Synsphyronus sertus

Scientific classification
- Kingdom: Animalia
- Phylum: Arthropoda
- Subphylum: Chelicerata
- Class: Arachnida
- Order: Pseudoscorpiones
- Family: Garypidae
- Genus: Synsphyronus
- Species: S. sertus
- Binomial name: Synsphyronus sertus Cullen & Harvey, 2021

= Synsphyronus sertus =

- Genus: Synsphyronus
- Species: sertus
- Authority: Cullen & Harvey, 2021

Species of pseudoscorpion

Synsphyronus sertus is a species of pseudoscorpion in the Garypidae family. It is endemic to Australia. It was described in 2021 by Australian arachnologists Karen Cullen and Mark Harvey. The specific epithet sertus (Latin: 'join' or 'knit') refers to the fused metatarsi and tarsi.

==Description==
The body lengths of males are 2.96–3.29 mm; those of females 3.34–3.73 mm. Colouration is generally reddish-brown with paired darker patches.
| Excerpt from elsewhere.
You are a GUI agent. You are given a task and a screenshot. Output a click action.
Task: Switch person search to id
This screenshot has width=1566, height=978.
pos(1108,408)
==Distribution and habitat==
The species occurs in the southern Northern Territory. The type locality is Henbury Station in the James Range of the MacDonnell Ranges bioregion, some 130 km south of Alice Springs. The pseudoscorpions were found under shaded sandstone rocks in a south-facing gully.

==Behaviour==
The pseudoscorpions are terrestrial predators.